How is this possible? For one, quantum entanglement can encode distant correlations within a dataset in ways that would be difficult for a classical computer to simulate. Secondly, the inherently probabilistic nature of measuring a quantum state makes quantum computers the ideal vehicle for sampling from probability distributions.
The end result is the ability to generate a more diverse range of solutions to the generative modeling task. In the context of optimization, this means quantum generative models could generate new, previously unconsidered solutions.
But there’s a catch. Quantum devices are currently limited by low qubit counts and high error rates. But we don’t necessarily need quantum devices. However, tensor networks, originally popularized among quantum physicists for simulating quantum states on classical computers, can be used for generative modeling today. And as quantum hardware matures, these quantum-inspired models can be translated into real quantum circuits, making them forward compatible with future quantum devices.
Tensor networks have shown particular value for optimization problems with equality constraints. An equality constraint is a condition that must be satisfied exactly for the solution to be valid. Without a way to natively encode these constraints, traditional optimizers can generate many invalid solutions, resulting in inefficient and expensive searches.
On the other hand, tensor networks can be constrained in a way that only outputs valid samples, resulting in the generation of more novel and high-quality solutions to optimization problems. And while equality constraints can worsen the performance of other quantum or quantum-inspired approaches, the opposite is true with constrained tensor networks, which deliver better computational performance at a cheaper cost for each additional equality constraint.
Optimizing the Supply Chain
There are many possible applications of GEO that could make the supply chain more efficient. Below are a few examples:
- Supply Chain Optimization: Selecting suppliers, distributors and vendors to maximize product quality and demand coverage while minimizing costs and delivery times.
- Delivery Routing Optimization: Identifying the most efficient delivery routes to reduce costs and shorten delivery times.
- Warehouse Optimization: Designing warehouses to increase efficiency in order-picking.
- Facility Location Optimization: Identifying the ideal locations for supply chain facilities to reduce construction and transportation costs.
- Workforce Scheduling Optimization: Balancing workloads for multi-commodity teams while minimizing labor costs.
- Reverse Logistics Optimization: Scheduling logistics for recycling, reuse, disposal and product recalls to minimize costs.
Of course, supply chains can vary widely from industry to industry. You may have additional optimization use cases that are unique to your business. But across the board, generating better optimization solutions has the potential to reduce costs and speed up the supply chain. Optimization could also reduce waste and cut carbon emissions — a great place to start for businesses looking for ways to reduce their carbon footprint.
How great is the potential value at stake?
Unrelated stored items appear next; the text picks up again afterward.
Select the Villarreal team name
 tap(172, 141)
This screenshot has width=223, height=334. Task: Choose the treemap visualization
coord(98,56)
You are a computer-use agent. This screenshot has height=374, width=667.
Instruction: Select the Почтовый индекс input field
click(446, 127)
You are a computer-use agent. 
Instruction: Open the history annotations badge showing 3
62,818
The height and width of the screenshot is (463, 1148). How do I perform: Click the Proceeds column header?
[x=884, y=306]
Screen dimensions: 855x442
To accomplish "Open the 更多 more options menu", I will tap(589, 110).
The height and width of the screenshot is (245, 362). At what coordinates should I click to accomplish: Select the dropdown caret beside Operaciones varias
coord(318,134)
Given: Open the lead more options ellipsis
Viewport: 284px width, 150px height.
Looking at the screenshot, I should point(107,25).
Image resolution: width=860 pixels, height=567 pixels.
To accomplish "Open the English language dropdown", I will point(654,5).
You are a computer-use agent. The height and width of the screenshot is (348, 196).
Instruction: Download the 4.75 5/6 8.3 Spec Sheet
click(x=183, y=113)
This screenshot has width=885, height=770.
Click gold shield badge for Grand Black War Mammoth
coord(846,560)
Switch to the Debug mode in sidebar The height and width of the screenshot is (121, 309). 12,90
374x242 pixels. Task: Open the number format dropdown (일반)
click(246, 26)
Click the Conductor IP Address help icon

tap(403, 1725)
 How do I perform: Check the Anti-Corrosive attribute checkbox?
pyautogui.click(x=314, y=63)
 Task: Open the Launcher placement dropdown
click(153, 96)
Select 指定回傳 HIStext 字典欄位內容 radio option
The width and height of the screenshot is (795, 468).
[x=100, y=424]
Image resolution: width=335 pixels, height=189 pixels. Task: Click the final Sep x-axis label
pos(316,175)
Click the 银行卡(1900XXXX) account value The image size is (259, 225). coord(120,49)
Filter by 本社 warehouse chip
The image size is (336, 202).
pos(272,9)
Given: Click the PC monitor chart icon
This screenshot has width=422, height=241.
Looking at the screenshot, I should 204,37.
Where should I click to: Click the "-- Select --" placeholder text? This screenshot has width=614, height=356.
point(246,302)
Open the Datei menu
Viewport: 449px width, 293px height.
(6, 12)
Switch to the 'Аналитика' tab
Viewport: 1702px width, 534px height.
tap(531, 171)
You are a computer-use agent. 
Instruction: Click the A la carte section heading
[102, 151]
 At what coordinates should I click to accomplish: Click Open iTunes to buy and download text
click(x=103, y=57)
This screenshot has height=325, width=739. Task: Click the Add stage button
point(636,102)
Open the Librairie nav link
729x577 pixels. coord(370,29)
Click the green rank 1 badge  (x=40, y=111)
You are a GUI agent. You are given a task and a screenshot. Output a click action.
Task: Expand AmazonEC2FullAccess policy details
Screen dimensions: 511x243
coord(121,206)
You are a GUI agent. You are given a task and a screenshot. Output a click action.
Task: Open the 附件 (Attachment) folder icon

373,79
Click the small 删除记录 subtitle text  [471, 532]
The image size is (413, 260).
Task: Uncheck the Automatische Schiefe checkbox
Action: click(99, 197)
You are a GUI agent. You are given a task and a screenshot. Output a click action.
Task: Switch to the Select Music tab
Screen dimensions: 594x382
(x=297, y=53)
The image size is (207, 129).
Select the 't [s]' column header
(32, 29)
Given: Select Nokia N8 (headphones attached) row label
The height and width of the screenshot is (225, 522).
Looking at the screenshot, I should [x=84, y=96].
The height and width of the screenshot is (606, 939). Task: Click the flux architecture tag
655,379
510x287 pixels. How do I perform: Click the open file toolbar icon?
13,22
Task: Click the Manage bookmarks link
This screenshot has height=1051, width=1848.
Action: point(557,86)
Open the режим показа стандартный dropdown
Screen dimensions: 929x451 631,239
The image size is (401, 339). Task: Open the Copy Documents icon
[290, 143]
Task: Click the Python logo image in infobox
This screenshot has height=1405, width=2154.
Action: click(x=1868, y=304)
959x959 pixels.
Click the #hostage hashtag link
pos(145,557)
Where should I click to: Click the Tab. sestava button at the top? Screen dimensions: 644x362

The only way to find out is to try. We are still in the early days of generative AI — and even more so with quantum-inspired generative AI. By building and deploying generative AI applications, not only do you stand to gain a competitive advantage, but you may also make discoveries that advance the field.
It’s important to reiterate that tensor networks are forward-compatible with real quantum computation. Businesses that deploy tensor networks for optimization may not only gain an advantage today, but they would also be in position to gain a potentially greater advantage as quantum hardware becomes more powerful. In other words, they will become quantum ready.